Brown also told the paper that he would begin corralling lawmakers and interested parties into budget talks as soon as he was elected.
"I'm talking about hundreds and hundreds of hours" of meetings, he explained, in order to "charm" -- if he does say so himself -- "and engage and listen." By March 15, he would expect to have a consensus and a measure that would meet the deadline for a special election. The idea presents "the only path forward."

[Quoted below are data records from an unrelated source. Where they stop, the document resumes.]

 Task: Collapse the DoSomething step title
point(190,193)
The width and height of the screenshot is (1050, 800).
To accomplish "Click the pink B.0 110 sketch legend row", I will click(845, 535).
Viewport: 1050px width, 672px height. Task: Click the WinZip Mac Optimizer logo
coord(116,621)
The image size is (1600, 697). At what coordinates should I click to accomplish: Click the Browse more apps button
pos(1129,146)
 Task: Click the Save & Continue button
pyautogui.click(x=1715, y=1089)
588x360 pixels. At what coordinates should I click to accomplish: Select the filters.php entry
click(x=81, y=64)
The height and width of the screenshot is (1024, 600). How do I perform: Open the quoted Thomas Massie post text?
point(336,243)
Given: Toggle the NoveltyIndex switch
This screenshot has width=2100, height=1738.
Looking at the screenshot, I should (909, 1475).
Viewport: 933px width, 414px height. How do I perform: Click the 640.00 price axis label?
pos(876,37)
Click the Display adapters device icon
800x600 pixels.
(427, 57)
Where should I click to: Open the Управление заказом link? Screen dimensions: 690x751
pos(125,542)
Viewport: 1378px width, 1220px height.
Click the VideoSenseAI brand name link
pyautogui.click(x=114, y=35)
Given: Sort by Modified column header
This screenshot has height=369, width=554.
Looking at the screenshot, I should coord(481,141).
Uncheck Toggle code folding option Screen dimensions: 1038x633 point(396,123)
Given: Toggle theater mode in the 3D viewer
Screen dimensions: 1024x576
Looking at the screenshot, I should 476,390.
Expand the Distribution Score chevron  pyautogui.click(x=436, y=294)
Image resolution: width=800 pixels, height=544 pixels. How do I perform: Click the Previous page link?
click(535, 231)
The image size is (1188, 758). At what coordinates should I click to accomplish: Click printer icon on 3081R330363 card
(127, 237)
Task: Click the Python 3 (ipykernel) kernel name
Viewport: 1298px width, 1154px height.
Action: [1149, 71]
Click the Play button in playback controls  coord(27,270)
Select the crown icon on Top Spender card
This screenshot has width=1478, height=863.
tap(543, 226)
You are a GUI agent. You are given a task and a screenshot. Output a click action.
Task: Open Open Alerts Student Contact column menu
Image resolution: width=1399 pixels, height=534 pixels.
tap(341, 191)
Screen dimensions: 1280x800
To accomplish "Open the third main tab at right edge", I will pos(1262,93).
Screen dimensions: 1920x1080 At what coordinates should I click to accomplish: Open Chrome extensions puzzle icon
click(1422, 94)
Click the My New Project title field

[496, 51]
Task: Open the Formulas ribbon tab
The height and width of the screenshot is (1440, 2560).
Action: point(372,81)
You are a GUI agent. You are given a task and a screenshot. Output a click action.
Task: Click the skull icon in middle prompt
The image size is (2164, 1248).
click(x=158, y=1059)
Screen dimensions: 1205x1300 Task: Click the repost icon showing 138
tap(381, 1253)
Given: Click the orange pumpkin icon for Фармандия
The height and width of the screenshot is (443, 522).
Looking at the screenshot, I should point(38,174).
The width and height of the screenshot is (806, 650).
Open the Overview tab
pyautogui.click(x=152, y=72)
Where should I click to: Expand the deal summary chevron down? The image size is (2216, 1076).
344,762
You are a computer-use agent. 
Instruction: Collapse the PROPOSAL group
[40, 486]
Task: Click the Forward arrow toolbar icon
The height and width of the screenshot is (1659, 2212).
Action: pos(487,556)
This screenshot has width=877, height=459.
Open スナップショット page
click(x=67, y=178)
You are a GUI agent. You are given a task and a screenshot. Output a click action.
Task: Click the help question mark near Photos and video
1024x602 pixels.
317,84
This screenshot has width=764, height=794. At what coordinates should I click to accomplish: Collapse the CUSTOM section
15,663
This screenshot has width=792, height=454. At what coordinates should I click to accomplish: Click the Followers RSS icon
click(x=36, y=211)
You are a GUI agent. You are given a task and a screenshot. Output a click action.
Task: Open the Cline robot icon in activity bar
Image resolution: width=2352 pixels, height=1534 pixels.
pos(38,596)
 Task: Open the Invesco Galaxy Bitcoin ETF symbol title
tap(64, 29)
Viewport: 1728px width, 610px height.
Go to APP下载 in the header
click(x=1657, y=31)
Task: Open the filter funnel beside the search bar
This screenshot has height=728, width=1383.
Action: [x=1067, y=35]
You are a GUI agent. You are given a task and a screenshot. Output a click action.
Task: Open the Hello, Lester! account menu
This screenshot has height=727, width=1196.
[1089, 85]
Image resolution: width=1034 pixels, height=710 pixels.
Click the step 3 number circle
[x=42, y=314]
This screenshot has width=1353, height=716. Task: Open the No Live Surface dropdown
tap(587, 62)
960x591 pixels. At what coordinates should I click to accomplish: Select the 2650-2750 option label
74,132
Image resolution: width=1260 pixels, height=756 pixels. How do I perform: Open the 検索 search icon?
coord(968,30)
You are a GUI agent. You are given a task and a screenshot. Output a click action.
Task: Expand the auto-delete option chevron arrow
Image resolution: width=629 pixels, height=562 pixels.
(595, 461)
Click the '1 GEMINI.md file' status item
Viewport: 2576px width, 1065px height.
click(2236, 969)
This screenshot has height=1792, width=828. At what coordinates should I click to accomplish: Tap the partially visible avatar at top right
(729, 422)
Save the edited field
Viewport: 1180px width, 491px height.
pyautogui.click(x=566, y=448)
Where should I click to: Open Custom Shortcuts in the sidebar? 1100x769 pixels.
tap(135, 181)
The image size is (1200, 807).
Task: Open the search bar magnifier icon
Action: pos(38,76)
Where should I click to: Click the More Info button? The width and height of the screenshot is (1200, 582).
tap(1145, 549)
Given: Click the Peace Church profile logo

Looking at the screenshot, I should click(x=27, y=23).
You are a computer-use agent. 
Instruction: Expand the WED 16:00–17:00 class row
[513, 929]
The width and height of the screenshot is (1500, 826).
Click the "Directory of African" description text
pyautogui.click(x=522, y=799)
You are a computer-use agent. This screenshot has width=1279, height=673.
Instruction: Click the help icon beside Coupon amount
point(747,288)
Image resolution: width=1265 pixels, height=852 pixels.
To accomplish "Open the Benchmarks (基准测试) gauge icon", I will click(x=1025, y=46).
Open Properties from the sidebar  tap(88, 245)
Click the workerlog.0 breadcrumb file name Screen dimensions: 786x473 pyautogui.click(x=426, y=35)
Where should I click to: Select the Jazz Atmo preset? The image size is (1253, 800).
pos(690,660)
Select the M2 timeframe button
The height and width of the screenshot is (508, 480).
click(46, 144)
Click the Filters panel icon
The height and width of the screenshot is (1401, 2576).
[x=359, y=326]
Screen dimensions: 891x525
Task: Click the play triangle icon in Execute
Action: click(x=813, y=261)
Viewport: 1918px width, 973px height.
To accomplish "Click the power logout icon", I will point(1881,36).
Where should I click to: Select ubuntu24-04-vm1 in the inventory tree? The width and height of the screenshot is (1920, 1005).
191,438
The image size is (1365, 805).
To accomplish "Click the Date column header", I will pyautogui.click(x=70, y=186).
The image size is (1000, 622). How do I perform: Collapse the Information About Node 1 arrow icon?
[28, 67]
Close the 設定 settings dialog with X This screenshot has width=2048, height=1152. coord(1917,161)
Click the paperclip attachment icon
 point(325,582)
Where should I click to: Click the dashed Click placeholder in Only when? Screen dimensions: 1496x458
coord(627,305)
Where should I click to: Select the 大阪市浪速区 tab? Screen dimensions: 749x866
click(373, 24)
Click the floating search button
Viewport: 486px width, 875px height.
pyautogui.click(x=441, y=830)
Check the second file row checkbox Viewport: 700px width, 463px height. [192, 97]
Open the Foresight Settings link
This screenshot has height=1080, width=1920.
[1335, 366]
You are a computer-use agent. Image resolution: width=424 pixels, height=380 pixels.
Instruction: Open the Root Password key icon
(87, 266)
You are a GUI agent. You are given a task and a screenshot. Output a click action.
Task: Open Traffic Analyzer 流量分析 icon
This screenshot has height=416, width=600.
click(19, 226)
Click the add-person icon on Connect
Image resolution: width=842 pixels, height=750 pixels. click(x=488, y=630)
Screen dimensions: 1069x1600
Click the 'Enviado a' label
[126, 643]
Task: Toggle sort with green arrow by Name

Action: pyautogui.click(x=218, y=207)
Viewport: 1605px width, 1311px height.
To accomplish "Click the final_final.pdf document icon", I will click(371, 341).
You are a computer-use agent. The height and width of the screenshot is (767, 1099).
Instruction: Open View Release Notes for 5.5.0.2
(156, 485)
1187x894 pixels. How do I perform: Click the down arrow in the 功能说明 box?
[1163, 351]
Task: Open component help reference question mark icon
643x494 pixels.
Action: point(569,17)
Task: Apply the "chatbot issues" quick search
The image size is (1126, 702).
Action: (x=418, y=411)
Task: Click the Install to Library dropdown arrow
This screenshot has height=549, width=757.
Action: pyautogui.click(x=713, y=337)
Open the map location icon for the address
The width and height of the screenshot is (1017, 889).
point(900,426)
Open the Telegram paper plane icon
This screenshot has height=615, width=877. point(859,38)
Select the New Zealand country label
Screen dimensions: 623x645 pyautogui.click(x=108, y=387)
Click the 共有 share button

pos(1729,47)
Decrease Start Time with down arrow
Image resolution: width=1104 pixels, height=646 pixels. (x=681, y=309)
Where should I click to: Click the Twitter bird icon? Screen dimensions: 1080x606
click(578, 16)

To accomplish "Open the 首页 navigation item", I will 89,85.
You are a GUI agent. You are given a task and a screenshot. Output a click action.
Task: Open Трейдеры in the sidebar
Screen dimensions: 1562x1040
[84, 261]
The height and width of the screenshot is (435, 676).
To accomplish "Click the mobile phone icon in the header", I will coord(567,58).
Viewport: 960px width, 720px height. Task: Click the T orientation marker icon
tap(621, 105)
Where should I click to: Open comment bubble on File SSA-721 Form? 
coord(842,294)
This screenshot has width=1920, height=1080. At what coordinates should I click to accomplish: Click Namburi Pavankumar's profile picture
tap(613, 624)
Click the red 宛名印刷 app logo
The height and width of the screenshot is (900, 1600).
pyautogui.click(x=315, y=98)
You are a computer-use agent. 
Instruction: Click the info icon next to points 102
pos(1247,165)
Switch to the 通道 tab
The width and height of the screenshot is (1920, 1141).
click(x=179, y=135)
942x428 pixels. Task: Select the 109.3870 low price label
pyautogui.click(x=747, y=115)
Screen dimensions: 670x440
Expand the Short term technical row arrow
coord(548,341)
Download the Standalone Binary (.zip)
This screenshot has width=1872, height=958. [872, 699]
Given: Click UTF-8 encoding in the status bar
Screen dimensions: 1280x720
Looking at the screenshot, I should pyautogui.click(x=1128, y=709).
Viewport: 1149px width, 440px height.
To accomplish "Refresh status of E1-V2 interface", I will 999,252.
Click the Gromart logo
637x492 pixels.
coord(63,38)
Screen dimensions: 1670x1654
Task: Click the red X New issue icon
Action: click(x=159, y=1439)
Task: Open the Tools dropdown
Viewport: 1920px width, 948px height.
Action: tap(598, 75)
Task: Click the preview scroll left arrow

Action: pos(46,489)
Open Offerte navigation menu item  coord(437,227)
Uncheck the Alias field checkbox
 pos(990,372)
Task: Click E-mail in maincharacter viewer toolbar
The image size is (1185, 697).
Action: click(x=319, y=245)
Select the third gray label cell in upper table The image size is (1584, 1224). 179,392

Problem: Schwarzenegger tried a similar gambit in 2005, when he put three measures on the ballot designed to reform government and endorsed a fourth. Voters overwhelmingly rejected all four propositions; the difference is that the governator bypassed the Legislature, but many no-voters said they resented being asked to do the job they sent politicians to Sacramento to do.
After he lost at the ballot box, Schwarzenegger found himself in the race, but out of gas.
So Team Guru already is walking back that brainstorm. Thursday, quoth Clifford, "The pathway is to work toward a legislative agreement first."
That's a relief -- but Brown has not walked back enough. He says that he won't raises taxes unless voters approve them. He no doubt wants voters to believe that means he won't raise taxes.
Do not be fooled. Voters rejected last year's ballot measure -- approved by the Legislature and the governor -- that included modest (if painful) broad-based tax increases, but they'll always go for sin taxes, taxes on other (richer) people, evil corporations and levies promising to fund pet causes. Brown's voter-approval pledge is a promise of dysfunction.
In Jerry-ese, you could say: "That is not a viable way to get from where we are to where we have to go." Or as he also told the Chronicle, "There's no way forward, except leadership."